2.1.3. La souffrance
Dans le corpus, le récit est singulier puisqu'il
évoque une injustice face à laquelle la femme seule est
confrontée. Elle vit l'hypocrisie, le machisme et partant, le patriarcat
imposé par l'homme et la société. Toutes les actions et
situations représentées dans le corpus sont en défaveur de
la femme. Ce qu'elles vivent, les femmes, le mariage forcé, la
polygamie, la violence, le déclassement et le mépris, ne visent
qu'une seule chose : la faire souffrir. Dans Munyal. Les larmes de la
patience, la souffrance de la femme est atteint son degré de
paroxysme. Hindou, l'une des protagonistes en a vécu
l'expérience : « Je prends une douche, laissant l'eau
couler sur son corps meurtri comme pour me laver de mes souffrances. J'essaie
d'étouffer mes sanglots de peur d'attiser à nouveau sa
colère mais j'ai du mal à m'en empêcher »

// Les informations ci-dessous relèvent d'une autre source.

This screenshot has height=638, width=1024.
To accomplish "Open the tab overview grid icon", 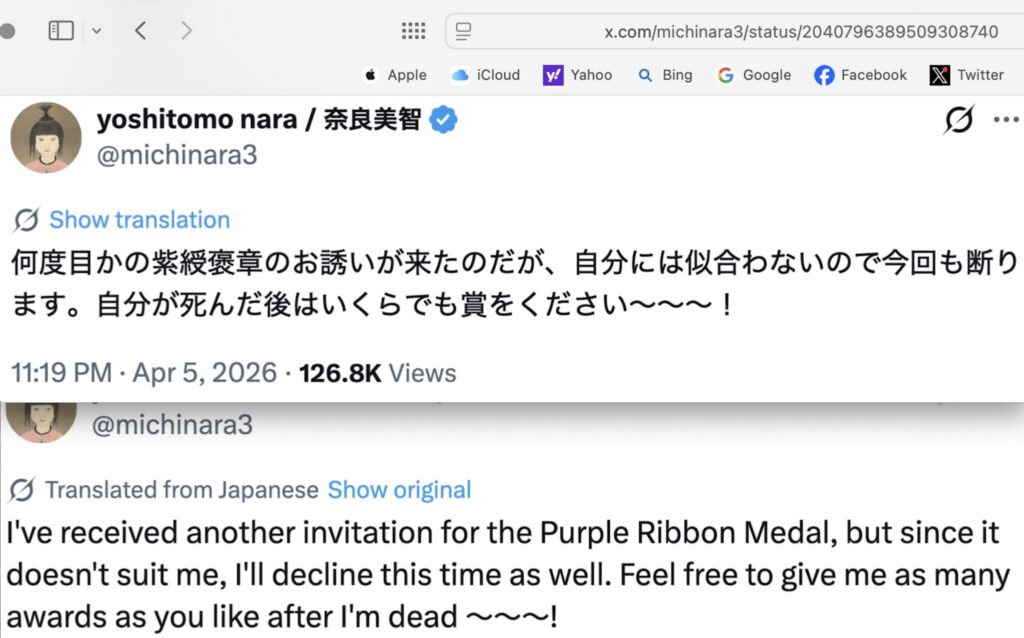I will pyautogui.click(x=412, y=30).
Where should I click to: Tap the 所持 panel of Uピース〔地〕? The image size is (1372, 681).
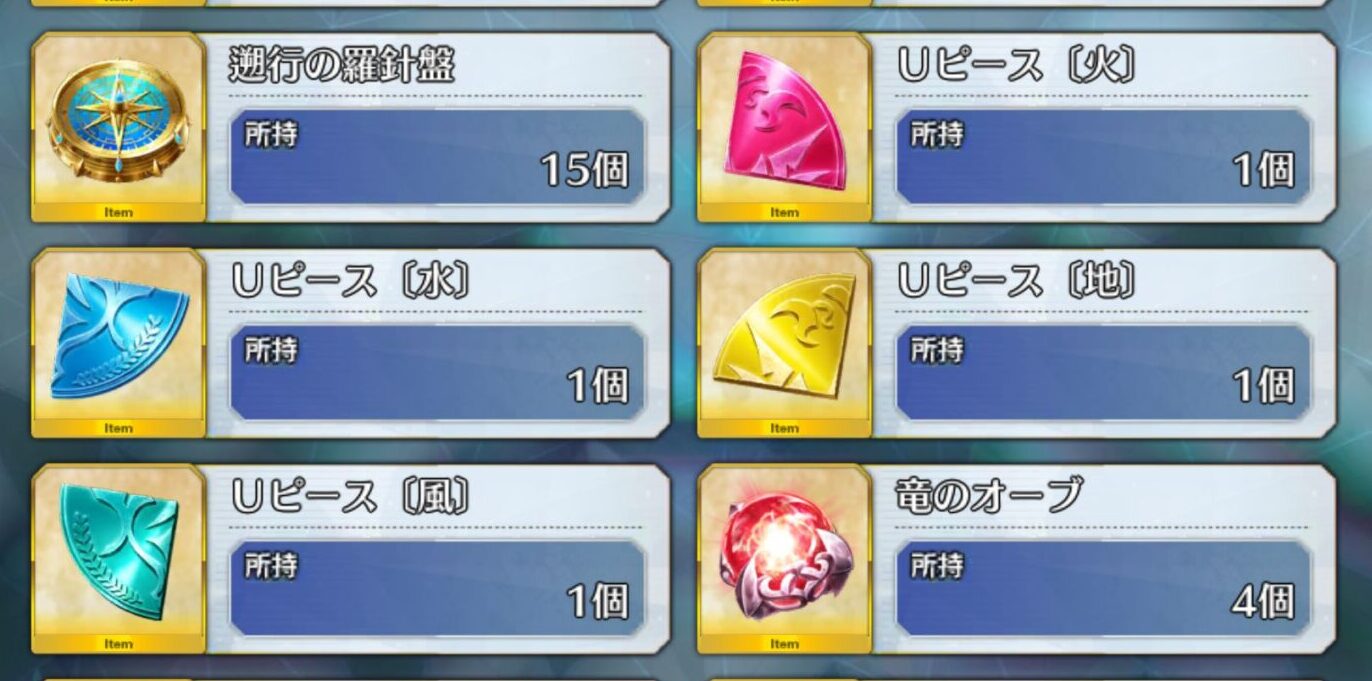coord(1103,372)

(MLP : 109). Ici, le personnage fait les frais de l'arrogance
masculine. L'épouse est ici traitée comme un objet par son
époux. Elle n'a aucune considération, aucun égard. La
violence sous toutes ses formes s'abat sur elle. Et elle en souffre. Moubarak
l'époux, s'est imposé comme le mâle dominant, il a investi
l'espace conjugal, en occupant la place du bourreau, en la terrorisant tout en
la privant de toute dignité. Le comble du malheur de la jeune Hindou est
que la brutalité de son époux est de plus enplus fréquente
et cela sans prétexte aucun : « Il continue de
me brutaliser, de m'abreuver d'insultes aussi dégradantes
qu'humiliantes. On ne compte plus les hématomes, égratignures et
ecchymoses que ses coups laissent sur mon corps - et ce dans la plus grande
indifférence des membres de la famille. On sait que Moubarak me frappe,
et c'est dans l'ordre des choses. Il est naturel qu'un homme corrige, insulte
ou répudie ses épouses. » (MLP :104).La
souffrance qu'endure la jeune femme rentre désormais dans l'ordre normal
des choses. Toute la famille est complice de ce traitement. Elle est seule face
à son destin.
Le corpus est un roman de pleurs, de souffrance, une
expression de la douleur de la femme. C'est la femme-souffrance par excellence.
Un récit qui décrit la souffrance des mères et des
épouses. Une souffrance qui est venue accroitre la douleur de ces femmes
après qu'elles sont devenues objets entre les mains des hommes. Ce
récit explique l'étendu de la souffrance chez toutes ces femmes.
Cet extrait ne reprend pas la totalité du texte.